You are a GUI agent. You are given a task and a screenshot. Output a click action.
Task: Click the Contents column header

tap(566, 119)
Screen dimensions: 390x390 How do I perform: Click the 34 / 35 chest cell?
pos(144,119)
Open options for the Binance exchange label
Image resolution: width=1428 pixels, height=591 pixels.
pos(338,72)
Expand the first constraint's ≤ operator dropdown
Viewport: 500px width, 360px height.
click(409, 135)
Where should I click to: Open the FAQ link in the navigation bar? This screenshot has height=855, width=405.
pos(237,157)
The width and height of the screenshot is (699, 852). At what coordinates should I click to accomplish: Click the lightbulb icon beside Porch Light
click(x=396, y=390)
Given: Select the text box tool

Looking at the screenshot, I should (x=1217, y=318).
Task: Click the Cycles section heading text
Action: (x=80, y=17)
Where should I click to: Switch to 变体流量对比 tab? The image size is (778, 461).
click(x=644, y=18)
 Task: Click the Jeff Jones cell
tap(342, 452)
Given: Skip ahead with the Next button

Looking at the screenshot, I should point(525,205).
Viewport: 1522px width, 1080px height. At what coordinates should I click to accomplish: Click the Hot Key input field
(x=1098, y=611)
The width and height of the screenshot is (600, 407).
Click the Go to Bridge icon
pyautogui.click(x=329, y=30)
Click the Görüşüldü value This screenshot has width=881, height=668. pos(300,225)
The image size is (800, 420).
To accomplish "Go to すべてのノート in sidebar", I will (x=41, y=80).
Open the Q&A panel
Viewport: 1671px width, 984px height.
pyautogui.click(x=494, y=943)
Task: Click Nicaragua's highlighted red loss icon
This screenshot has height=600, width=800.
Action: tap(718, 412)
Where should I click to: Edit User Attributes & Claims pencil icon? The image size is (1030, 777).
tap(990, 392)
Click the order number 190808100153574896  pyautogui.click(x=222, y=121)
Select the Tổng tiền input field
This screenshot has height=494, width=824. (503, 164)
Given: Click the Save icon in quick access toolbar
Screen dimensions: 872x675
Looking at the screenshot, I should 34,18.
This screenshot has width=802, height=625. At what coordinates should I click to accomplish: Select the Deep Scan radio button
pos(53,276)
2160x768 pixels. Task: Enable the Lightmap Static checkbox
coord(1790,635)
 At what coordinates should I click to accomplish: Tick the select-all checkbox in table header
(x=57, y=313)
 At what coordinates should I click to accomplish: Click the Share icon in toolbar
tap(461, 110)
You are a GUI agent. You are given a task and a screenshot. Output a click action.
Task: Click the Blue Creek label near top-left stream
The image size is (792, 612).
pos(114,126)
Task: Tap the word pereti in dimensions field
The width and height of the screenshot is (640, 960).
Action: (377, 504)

****************

:: Your goal ::
Transcribe only the trailing portion of the entries above: the line that contains "2160x768 pixels. Task: Enable" and each line after it.

:: Result for this task ::
2160x768 pixels. Task: Enable the Lightmap Static checkbox
coord(1790,635)
 At what coordinates should I click to accomplish: Tick the select-all checkbox in table header
(x=57, y=313)
 At what coordinates should I click to accomplish: Click the Share icon in toolbar
tap(461, 110)
You are a GUI agent. You are given a task and a screenshot. Output a click action.
Task: Click the Blue Creek label near top-left stream
The image size is (792, 612).
pos(114,126)
Task: Tap the word pereti in dimensions field
The width and height of the screenshot is (640, 960).
Action: (377, 504)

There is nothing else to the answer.